Estratto del documento =>

Coronavirus, in Veneto cresce il contagio: 50 ricoveri al giorno. Ci sono 82 medici e 450 operatori infetti
In Veneto abbiamo due province che sono più colpite: Belluno e Treviso. In 24 ore sono mille le persone che sono state costrette ad isolarsi. Massima attenzione per la salute degli operatori sanitari

VENEZIA. Non si fermano i contagi in Veneto ed è pronta la riapertura dei Covid center. A spiegarlo è stato il governatore Luca Zaia anche oggi in conferenza per tracciare il quadro della situazione coronavirus in regione.
“La curva del contagio – ha spiegato Zaia – vede una crescita giornaliera di una cinquantina di ricoveri ordinari e cioè non in area di terapia intensiva. Questo ci porterà tra qualche giorno alla fase 3 e quindi alla riapertura dei Covid Center. Il nostro obiettivo, però, è quello di continuare la cura dei cittadini sia covid che non covid”.
Il Veneto nelle ultime 24 ore ha registrato 1526 positivi e da ieri sono aumentate di circa mille unità le persone che sono finite in isolamento. I ricoverati sono 749 con un aumento di 54 pazienti rispetto sempre a ieri e 88 sono quelli che si trovano in terapia intensiva. Sono dodici i morti nelle ultime ore.
E' allerta alta anche per quanto riguarda la situazione dei contagi al personale sanitario. Al momento l'infezione ha colpito 82 medici e ben 450 operatori. “Non è una catastrofe – ha chiarito Zaia - ma guardiamo con attenzione a questi dati perché se dovessero crescere potrebbero creare molti problemi. In una struttura su sei pneumologi ne abbiamo quattro infettati e diventa difficile riuscire in questo stato il Covid center. Noi proseguiamo a mantenere alta l'attenzione per la salute degli operatori”.

Dati estratti =>
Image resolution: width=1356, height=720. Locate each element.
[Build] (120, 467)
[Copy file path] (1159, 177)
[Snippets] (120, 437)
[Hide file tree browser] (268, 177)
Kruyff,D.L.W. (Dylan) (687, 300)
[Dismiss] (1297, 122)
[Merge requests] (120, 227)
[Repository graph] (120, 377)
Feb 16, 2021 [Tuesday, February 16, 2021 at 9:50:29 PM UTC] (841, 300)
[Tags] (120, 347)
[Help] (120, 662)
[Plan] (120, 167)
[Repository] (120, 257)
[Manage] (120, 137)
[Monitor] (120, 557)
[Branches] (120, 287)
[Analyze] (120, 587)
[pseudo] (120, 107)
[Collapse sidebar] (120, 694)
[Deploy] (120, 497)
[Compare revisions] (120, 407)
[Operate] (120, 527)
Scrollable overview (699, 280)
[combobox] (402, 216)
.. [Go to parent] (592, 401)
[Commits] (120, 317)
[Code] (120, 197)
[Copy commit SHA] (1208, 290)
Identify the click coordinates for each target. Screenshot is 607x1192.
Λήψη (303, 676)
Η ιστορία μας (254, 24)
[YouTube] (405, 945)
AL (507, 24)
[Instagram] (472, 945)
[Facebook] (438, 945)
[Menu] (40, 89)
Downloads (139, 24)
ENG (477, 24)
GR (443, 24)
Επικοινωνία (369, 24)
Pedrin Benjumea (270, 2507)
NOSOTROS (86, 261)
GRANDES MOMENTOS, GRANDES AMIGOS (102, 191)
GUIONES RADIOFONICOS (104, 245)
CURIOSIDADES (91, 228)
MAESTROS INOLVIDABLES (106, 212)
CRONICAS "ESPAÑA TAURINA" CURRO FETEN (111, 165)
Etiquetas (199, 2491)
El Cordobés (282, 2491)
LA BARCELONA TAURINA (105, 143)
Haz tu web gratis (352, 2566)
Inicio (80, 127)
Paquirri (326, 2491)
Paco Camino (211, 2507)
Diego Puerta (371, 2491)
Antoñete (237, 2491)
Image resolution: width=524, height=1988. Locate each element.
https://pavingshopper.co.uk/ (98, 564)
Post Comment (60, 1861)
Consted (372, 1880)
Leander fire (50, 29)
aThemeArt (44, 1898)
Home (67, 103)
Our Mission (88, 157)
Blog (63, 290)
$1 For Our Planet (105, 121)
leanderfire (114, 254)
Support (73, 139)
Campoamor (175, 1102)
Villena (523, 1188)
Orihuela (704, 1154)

Dettagli del compito =>
Per favore, prosegui l'articolo sul contagio in Veneto a partire dal punto in cui si interrompe. I dati non hanno alcun legame con l'articolo sul contagio in Veneto.

Risultato =>
Per quanto riguarda le caratteristiche dell'infezione Veneta, Zaia ha spiegato che vi è una curva “sicuramente in ascesa” per i ricoveri in area non critica e questo è un dato predominante rispetto i pazienti delle terapie intensive. Le due zone venete che, dal punto di vista del virus, si trovano in una situazione peggiore sono Treviso e Belluno. “Oggi in Veneto abbiamo due province che sono più colpite: Belluno che è in terza fascia e la provincia di Treviso che comincia ad essere interessata da ricoveri importanti in area non critica e passerà in terza fascia, nel giro di 3-4 giorni”.
In merito al Dpcm Luca Zaia ha, infine, ribadito il proprio dissenso e rinnovato l'appello a Roma affinché riveda le decisioni prese.